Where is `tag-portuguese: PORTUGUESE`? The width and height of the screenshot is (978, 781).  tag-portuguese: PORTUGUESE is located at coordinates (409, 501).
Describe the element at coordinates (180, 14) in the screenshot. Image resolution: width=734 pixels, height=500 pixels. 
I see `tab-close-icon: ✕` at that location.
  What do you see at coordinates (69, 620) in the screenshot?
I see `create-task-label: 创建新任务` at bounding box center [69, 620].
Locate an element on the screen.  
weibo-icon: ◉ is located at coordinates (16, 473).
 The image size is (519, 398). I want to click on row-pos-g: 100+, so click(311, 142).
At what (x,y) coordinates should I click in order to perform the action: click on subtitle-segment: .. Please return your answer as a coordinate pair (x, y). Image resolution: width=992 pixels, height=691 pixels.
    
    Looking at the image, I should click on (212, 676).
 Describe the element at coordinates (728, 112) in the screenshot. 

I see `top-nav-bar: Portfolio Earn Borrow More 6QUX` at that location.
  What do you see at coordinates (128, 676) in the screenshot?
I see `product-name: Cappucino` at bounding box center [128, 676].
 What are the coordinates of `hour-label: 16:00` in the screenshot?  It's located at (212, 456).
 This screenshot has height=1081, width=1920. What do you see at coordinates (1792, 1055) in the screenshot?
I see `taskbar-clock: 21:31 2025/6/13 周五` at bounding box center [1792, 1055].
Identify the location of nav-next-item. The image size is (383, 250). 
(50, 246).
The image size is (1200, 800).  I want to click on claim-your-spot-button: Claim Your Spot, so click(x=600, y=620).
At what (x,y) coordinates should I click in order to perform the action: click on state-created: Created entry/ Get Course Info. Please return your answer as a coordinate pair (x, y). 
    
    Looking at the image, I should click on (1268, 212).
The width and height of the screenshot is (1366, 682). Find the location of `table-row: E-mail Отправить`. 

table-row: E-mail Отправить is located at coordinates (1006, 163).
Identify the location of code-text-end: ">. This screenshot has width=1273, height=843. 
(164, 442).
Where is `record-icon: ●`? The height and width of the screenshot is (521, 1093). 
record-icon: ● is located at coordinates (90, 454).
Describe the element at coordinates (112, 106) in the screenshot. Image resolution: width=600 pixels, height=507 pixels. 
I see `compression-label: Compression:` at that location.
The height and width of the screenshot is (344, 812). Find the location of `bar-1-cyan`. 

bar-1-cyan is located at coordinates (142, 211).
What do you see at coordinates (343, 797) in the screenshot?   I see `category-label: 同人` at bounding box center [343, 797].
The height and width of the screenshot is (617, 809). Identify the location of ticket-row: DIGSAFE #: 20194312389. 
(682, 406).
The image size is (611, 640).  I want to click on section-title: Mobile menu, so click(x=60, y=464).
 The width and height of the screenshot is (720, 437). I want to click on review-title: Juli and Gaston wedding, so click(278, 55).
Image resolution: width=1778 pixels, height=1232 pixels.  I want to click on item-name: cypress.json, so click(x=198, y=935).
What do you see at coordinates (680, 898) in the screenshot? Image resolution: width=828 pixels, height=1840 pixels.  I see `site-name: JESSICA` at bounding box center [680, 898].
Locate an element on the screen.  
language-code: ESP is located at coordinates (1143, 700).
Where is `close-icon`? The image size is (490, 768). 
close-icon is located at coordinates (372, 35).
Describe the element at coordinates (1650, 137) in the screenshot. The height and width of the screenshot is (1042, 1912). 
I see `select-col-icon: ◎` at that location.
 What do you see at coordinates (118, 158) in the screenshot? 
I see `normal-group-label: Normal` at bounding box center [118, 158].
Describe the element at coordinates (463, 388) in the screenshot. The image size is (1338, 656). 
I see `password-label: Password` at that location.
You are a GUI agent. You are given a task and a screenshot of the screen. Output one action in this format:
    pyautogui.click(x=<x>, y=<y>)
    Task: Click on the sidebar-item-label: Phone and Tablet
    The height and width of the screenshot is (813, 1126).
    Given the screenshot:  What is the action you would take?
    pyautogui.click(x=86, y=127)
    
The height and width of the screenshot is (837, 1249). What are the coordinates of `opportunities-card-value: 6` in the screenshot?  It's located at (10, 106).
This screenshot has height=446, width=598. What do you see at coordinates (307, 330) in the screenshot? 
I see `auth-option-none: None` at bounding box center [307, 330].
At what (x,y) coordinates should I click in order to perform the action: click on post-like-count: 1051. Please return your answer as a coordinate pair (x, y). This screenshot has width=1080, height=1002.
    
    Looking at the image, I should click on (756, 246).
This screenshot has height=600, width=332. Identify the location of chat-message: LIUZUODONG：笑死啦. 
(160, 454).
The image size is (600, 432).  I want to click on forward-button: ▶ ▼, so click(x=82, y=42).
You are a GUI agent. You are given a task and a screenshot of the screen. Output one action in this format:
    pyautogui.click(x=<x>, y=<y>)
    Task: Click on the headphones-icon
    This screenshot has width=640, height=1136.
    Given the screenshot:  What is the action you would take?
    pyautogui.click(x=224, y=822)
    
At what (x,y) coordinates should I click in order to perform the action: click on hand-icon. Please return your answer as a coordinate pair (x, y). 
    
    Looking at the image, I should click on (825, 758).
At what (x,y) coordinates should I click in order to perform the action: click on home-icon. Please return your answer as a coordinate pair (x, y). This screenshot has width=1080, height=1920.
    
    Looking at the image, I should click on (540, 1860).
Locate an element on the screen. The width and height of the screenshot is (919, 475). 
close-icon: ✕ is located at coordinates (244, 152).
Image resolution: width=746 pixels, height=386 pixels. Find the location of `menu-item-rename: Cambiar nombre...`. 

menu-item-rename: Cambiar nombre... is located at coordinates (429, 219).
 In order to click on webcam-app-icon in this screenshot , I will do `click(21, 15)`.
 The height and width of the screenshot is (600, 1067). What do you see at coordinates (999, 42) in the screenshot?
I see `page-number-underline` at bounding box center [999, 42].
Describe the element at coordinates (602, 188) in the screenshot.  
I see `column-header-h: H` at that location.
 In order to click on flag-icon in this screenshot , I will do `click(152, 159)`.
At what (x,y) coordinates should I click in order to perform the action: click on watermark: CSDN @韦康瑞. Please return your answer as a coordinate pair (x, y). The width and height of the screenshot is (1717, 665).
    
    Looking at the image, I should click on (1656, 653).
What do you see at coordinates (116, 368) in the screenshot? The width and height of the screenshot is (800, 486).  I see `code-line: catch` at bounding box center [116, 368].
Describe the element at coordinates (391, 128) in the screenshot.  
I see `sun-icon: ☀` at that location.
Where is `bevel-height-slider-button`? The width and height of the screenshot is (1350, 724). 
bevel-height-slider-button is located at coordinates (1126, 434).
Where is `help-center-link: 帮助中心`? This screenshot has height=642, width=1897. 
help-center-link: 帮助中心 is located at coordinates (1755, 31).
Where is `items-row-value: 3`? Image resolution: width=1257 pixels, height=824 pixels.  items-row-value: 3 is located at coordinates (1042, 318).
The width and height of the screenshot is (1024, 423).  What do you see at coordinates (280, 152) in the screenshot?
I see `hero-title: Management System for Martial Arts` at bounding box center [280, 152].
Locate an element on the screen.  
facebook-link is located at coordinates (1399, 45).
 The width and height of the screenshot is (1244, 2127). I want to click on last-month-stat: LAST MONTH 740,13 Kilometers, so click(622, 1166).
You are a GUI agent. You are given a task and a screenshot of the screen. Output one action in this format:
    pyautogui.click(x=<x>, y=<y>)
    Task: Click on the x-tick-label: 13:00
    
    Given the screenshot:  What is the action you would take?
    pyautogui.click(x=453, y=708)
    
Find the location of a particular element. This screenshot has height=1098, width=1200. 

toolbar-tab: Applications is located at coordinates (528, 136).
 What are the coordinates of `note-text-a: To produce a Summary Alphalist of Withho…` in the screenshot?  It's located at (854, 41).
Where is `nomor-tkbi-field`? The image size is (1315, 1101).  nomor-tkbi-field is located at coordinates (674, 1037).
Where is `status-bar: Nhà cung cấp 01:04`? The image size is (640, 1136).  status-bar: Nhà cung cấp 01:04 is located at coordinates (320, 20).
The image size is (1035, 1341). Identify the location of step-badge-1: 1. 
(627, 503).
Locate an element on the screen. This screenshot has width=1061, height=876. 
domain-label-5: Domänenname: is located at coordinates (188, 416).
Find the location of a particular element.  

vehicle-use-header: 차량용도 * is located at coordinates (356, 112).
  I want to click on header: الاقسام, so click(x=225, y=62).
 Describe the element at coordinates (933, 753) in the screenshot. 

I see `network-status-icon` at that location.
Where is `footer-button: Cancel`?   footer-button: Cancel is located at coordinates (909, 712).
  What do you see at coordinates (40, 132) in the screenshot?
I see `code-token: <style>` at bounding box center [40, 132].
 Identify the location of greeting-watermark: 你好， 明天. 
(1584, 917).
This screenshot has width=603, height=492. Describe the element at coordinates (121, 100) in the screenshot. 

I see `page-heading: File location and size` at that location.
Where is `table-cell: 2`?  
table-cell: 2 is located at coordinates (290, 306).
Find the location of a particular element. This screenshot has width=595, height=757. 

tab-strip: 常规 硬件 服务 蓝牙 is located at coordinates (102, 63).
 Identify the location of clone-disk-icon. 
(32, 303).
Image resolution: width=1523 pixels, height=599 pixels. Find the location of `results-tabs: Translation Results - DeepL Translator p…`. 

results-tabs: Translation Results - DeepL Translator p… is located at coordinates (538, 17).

★ ★ ★ ★ ★ ★ ★

Problem details:
Convert the rows into a JSON list of strings, one string per line and no blank lines. Start at the line containing "click on hand-icon." and end with the line containing "close-icon: ✕ is", keeping both of those lines.

Solution to this exercise:
[
  "At what (x,y) coordinates should I click in order to perform the action: click on hand-icon. Please return your answer as a coordinate pair (x, y). ",
  "    Looking at the image, I should click on (825, 758).",
  "At what (x,y) coordinates should I click in order to perform the action: click on home-icon. Please return your answer as a coordinate pair (x, y). This screenshot has width=1080, height=1920.",
  "    Looking at the image, I should click on (540, 1860).",
  "Locate an element on the screen. The width and height of the screenshot is (919, 475). ",
  "close-icon: ✕ is located at coordinates (244, 152)."
]